You see, despite the explanations and excuses, Obama’s performance (or lack thereof) was less about Obama’s debate acumen, and more about the simple truth that you can’t make chicken soup from chicken poop.

I mean, what did folks expect from Obama during that debate, in the eleventh hour of his presidency? A miraculous makeover of the ill effects of his administration’s policies? That’s a tough one, considering his own vice-president recently confessed that the last 4 years of failed Democrat policies have “buried” the middle class. And that his administration is peddling an economic recovery that is the weakest since World War II; in an economy where household incomes have fallen 8.2% since he took office.

Plus, there are now 23 million Americans who are unemployed (or underemployed), and of that total, 6.7 million have completely given up looking, but still want a job. Of course, you know that unemployment has been above 8% now for 43 straight months (and among African-Americans, the unemployment rate is even higher – 14.4%).

So, how do you credibly defend your own policies in a debate of ideas, when your results are so abysmal? What do you do when there’s an additional $6 trillion in new national debt since you took office?

What can you say to the American people when you are blocking a Canadian pipeline and choking the fossil fuels industry, all while the price of gasoline has nearly doubled under your watch?

What debate maneuver would dress up the idea of accelerating the bankruptcy of the Medicare program, by raiding $716 billion from it and funding Obamacare instead?

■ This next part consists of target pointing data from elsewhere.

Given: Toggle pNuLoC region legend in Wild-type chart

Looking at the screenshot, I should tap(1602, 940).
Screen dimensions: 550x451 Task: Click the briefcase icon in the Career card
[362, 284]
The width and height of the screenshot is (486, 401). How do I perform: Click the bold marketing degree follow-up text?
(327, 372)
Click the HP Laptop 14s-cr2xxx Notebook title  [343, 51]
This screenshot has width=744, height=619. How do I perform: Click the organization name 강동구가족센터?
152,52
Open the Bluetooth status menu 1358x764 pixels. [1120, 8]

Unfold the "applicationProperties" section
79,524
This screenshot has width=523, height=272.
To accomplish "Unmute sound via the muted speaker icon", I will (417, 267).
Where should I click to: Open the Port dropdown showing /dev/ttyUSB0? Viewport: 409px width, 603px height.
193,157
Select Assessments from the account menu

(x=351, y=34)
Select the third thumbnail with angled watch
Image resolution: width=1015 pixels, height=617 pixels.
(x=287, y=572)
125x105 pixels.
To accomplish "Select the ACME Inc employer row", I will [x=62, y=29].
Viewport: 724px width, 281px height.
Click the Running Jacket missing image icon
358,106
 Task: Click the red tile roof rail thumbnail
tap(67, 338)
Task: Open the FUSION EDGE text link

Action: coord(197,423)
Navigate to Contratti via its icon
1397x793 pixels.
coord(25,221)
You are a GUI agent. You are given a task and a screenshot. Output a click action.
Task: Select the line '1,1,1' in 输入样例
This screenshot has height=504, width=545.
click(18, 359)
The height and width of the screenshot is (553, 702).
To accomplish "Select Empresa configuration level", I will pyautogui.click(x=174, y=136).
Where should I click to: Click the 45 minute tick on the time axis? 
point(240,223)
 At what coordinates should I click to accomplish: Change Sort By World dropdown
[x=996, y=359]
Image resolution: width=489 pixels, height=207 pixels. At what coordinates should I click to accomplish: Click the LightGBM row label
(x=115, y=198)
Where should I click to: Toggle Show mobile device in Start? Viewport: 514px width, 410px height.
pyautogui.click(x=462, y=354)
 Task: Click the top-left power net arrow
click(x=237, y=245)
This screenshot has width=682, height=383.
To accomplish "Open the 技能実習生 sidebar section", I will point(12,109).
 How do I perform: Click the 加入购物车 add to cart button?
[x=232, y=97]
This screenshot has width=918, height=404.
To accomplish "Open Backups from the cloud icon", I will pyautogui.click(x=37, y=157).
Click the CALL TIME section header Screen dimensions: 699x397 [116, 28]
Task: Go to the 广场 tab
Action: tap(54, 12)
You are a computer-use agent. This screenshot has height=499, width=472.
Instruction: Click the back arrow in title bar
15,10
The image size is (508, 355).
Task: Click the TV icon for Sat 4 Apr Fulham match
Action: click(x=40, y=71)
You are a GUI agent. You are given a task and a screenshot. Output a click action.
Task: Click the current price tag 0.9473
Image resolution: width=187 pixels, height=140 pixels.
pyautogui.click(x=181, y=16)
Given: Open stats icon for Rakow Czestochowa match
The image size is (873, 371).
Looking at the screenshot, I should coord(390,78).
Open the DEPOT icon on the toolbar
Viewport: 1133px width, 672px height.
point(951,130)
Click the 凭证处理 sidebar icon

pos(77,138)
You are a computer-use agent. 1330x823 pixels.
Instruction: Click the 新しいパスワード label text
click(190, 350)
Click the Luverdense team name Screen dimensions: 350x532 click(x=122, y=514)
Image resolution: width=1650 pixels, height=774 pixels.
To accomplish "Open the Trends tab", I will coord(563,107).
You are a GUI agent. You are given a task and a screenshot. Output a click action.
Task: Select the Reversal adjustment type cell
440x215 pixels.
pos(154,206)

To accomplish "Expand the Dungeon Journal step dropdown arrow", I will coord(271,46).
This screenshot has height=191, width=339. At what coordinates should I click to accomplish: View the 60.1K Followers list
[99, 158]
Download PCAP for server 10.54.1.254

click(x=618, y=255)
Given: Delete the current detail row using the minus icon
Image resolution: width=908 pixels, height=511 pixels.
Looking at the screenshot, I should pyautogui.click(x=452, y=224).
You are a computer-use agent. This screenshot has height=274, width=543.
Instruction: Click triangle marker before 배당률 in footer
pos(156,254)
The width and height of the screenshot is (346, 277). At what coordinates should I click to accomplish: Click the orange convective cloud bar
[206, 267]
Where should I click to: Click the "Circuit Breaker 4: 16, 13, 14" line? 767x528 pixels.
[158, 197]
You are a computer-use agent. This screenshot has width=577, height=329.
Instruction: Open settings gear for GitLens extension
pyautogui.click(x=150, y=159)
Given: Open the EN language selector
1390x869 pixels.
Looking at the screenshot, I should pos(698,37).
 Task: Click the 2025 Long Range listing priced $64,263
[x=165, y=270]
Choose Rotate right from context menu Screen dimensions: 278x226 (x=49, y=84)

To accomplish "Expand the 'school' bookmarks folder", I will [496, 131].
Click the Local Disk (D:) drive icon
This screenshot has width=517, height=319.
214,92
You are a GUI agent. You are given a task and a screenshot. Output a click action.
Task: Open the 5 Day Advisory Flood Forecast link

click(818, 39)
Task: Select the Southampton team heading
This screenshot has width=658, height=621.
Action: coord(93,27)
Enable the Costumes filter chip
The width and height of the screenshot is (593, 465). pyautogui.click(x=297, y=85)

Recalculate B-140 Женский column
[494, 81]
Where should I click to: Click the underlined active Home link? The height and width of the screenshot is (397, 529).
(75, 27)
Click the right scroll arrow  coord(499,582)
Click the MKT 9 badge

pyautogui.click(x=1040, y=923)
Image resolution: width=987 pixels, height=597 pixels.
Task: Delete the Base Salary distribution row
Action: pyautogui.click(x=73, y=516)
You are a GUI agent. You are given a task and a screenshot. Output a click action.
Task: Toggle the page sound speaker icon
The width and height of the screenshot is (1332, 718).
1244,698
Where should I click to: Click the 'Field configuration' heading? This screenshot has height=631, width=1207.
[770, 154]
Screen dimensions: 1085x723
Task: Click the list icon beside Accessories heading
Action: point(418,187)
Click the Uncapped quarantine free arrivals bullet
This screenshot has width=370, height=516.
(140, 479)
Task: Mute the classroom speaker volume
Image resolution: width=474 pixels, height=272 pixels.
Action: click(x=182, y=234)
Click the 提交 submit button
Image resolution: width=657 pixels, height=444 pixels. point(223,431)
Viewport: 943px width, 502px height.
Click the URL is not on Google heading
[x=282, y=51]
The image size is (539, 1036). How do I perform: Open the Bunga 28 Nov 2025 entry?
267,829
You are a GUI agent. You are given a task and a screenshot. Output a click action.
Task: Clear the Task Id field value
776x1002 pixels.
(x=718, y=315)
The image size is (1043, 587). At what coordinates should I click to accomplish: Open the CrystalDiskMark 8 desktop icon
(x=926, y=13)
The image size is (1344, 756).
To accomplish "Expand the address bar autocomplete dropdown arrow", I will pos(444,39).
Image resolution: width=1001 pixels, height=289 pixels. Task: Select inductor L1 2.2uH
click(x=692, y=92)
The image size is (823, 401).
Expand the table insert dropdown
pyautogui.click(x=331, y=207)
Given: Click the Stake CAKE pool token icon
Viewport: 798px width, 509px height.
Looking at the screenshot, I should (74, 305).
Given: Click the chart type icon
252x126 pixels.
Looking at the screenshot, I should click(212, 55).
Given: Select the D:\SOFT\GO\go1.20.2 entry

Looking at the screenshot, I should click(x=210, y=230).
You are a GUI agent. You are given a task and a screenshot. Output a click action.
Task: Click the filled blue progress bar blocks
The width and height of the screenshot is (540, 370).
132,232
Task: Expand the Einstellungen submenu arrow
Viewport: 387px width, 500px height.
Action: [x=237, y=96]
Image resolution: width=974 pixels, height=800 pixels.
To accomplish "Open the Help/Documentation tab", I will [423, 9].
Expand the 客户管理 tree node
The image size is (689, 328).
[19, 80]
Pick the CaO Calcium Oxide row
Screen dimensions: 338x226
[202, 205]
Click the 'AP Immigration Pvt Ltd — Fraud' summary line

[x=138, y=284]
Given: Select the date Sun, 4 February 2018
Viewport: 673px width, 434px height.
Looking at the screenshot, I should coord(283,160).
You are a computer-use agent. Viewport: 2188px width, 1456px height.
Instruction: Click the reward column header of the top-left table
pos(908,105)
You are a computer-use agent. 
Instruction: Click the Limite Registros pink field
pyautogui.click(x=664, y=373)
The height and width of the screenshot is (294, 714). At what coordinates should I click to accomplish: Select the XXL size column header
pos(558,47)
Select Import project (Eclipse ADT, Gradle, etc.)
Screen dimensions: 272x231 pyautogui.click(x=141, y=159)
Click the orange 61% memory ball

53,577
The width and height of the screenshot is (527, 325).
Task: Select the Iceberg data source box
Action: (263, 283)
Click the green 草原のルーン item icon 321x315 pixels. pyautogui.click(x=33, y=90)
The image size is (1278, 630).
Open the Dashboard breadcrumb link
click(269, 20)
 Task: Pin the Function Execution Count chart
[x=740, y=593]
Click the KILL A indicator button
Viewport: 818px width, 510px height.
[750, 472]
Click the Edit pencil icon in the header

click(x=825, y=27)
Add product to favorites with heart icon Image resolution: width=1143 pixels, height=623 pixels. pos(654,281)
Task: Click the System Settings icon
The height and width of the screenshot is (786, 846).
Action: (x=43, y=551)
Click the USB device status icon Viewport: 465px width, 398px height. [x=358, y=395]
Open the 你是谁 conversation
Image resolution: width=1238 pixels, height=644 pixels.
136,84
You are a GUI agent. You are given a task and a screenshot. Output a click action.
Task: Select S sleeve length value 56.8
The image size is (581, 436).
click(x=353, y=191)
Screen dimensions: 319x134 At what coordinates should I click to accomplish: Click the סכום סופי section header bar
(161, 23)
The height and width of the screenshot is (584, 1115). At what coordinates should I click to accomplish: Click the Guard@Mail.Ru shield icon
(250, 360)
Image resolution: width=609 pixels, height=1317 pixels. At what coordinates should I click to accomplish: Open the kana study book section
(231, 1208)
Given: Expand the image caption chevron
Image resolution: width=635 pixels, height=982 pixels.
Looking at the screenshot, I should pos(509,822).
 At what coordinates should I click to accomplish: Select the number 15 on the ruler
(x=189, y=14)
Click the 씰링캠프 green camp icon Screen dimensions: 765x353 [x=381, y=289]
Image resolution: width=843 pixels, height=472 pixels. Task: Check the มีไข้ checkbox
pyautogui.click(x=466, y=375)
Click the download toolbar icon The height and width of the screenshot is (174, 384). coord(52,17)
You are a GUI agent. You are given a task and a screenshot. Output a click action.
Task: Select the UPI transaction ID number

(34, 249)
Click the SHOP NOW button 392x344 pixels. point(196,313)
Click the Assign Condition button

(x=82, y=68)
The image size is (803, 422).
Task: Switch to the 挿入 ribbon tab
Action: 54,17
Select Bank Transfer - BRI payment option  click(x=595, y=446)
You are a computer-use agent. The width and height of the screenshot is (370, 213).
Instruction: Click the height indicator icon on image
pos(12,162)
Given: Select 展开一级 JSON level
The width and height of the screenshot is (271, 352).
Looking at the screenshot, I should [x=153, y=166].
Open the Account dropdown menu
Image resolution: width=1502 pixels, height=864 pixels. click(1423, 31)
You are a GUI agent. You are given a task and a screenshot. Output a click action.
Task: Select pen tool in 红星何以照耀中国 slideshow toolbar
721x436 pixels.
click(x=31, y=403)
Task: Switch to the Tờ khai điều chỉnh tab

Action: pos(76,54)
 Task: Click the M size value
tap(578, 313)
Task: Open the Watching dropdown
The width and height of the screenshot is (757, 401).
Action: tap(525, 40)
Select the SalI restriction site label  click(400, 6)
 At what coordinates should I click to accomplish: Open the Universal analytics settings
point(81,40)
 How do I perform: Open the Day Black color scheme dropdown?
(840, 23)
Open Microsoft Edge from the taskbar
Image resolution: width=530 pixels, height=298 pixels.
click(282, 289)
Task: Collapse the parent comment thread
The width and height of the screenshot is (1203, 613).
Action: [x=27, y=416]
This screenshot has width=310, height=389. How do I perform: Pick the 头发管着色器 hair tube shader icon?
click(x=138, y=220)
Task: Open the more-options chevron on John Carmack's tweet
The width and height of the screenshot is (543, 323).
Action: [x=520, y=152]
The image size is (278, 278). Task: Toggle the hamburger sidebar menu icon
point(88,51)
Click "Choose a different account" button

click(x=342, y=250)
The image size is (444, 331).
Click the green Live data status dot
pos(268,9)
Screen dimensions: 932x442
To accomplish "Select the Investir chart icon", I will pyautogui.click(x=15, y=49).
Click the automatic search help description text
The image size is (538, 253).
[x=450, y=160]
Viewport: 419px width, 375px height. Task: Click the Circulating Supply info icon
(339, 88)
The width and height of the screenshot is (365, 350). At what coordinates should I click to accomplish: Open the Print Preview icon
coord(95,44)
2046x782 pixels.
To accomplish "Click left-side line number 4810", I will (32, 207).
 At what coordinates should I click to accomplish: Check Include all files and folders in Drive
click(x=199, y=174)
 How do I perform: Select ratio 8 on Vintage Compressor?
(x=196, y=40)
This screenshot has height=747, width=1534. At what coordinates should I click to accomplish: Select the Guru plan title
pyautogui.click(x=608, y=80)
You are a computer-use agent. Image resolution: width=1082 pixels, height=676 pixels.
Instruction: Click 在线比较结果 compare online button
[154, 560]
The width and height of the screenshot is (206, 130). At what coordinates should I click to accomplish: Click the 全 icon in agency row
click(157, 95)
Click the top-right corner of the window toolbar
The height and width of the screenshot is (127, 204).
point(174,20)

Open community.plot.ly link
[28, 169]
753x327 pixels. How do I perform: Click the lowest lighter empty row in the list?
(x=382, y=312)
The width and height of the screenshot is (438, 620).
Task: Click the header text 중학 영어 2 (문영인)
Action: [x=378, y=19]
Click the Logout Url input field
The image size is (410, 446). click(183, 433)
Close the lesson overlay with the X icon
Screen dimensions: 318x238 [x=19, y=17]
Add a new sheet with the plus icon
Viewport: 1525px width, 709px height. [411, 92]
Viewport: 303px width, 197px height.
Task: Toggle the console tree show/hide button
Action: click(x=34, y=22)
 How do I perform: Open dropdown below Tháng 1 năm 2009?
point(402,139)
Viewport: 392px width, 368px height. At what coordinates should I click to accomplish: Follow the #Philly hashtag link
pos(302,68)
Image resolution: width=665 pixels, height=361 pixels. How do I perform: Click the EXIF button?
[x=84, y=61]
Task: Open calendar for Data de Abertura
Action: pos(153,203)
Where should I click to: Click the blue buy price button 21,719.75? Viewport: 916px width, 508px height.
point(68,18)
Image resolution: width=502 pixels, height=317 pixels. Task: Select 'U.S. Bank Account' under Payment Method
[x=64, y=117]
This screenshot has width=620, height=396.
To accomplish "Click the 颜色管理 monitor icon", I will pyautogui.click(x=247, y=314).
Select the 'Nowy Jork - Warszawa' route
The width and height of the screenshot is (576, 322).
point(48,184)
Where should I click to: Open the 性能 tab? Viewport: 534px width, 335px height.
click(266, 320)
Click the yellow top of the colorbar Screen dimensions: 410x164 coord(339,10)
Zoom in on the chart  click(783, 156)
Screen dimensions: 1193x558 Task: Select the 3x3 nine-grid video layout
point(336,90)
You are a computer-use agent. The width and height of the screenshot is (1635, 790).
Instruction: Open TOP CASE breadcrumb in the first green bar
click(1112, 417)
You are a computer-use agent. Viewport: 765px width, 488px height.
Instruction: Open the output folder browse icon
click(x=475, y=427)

President John Adams once said, “Facts are stubborn things; and whatever may be our wishes, our inclinations, or the dictates of our passion, they cannot alter the state of facts and evidence.” And the same is true here.

You see, persuasiveness and platitudes make for entertaining political fodder, but they don’t change the facts. Animated stump speeches don’t help the 50% of college graduates this year who can’t find work. “Words” don’t provide the 47 million Americans on food stamps the means to move from poverty, to prosperity.

Theoretical discussions about how our foreign policy “should” work doesn’t reduce the threat from a nuclear Iran or North Korea, nor from terrorist attacks against our embassies, or the murdering of Americans overseas.

This is why the criticism of Obama’s debate performance is out of place. It’s not about his energy level, or enthusiasm. Nor was it his grasp of the issues, recall of the facts, or the lack of a teleprompter.

It’s simply this: His policies are indefensible. And without a record to run on, and unless the American people will accept his “intentions” alone, to do good (once again), how much better could anyone have expected him to perform in a debate of ideas; especially when the only ones he has had, have turned out so poorly?